Pursuant to section 106 (1) of the Medicines Act 1981,
I, Don Matheson, Deputy Director-General, Public Health Directorate, acting under delegated authority, hereby declare the following:
1. The medicines listed in Schedule 1 to this notice are classified as prescription medicines.
2. The medicines listed in Schedule 2 to this notice are classified as restricted medicines.
3. The medicines listed in Schedule 3 to this notice are classified as pharmacy-only medicines.
Every reference to a medicine in this notice applies whether the medicine is synthetic in origin or is from biological or mineral sources.
Unless specific reference is made otherwise, every reference applies also to medicines that are:
(a) preparations and admixtures containing any proportion of any substance listed in the notice.
(b) salts and esters of any substance listed in the notice.
(c) preparations or extracts of biological materials listed in the notice.
(d) salts or oxides of elements listed in the notice.
Unless specific reference is made otherwise, every reference to a medicine applies:
(i) if the medicine is an injection or eye preparation, to any concentration of that medicine; and
(ii) if the medicine is not an injection or eye preparation, only if the concentration of the medicine is greater than 10 milligrams per litre or per kilogram.

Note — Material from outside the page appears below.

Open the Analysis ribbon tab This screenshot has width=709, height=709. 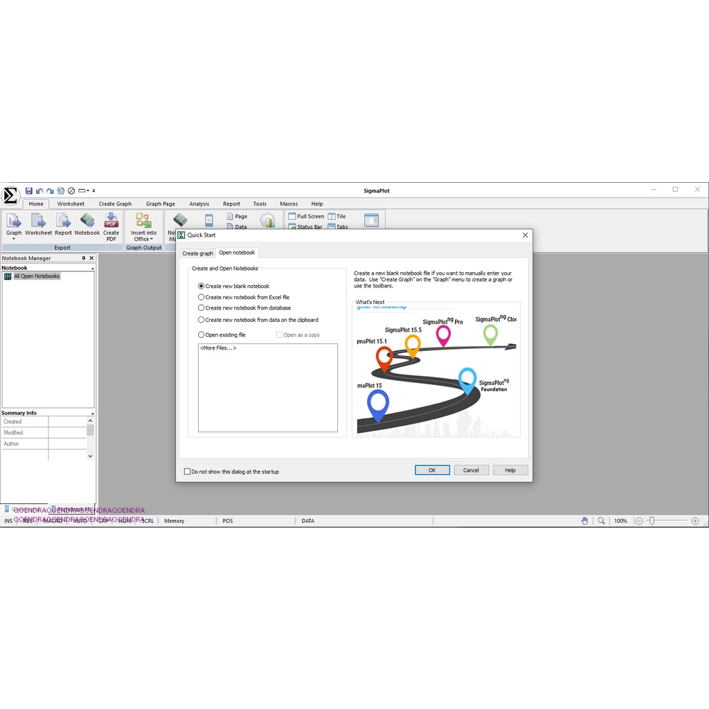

Where any reference is modified by a statement of the strength of the medicine, the strength is calculated using
the free acid, base, alcohol or element unless specifically stated otherwise.
Schedule 1
Prescription Medicines
Aripiprazole
Bevacizumab
Bosentan
Eplerenone
Fenofibrate
Hydroquinone; except in medicines for external use containing 2% or less
Isosorbide dinitrate
Norelgestromin
Octocog alfa
Pemetrexed
Pregabalin
Sevelamer
Strontium ranelate
Tenofovir
Trichloroacetic acid; except for external use in medicines containing 12.5% or less for the treatment of warts other than anogenital warts
Schedule 2
Restricted Medicines
*Fluconazole; for oral use in medicines which have received the consent of the Minister or the Director-General to their distribution as restricted medicines and are sold
in the manufacturer's original pack containing 150 milligrams or less as a single dose for the treatment of vaginal candidiasis
Schedule 3
Pharmacy-only Medicines
Hydroquinone; for external use in medicines containing 2% or less except in hair preparations containing 1% or less
Triamcinolone; in aqueous nasal sprays delivering up to
55 micrograms per actuation when the maximum daily dose is no greater than 220 micrograms and the medicine has received the consent of the Minister or the Director-General to its distribution as a pharmacy-only medicine
Medicines for General Sale
Please note that the following medicines are no longer classified as prescription medicines, restricted medicines or pharmacy-only medicines. As such, they are now available for general sale.
Hydroquinone; for external use in hair preparations containing 1% or less
Trichloroacetic acid; for external use in medicines containing 12.5% or less for the treatment of warts other than anogenital warts
*Regulation 20 of the Medicines Regulations 1984 requires that all medicines sold without a practitioner's prescription must include a consumer information panel on the
label. Further, all material changes to a medicine
(including changes to labelling) must be notified to the Director-General of Health in accordance with section 24 of the Medicines Act 1981.
Dated this 14th day of July 2004.
DON MATHESON, Deputy Director-General, Public Health Directorate.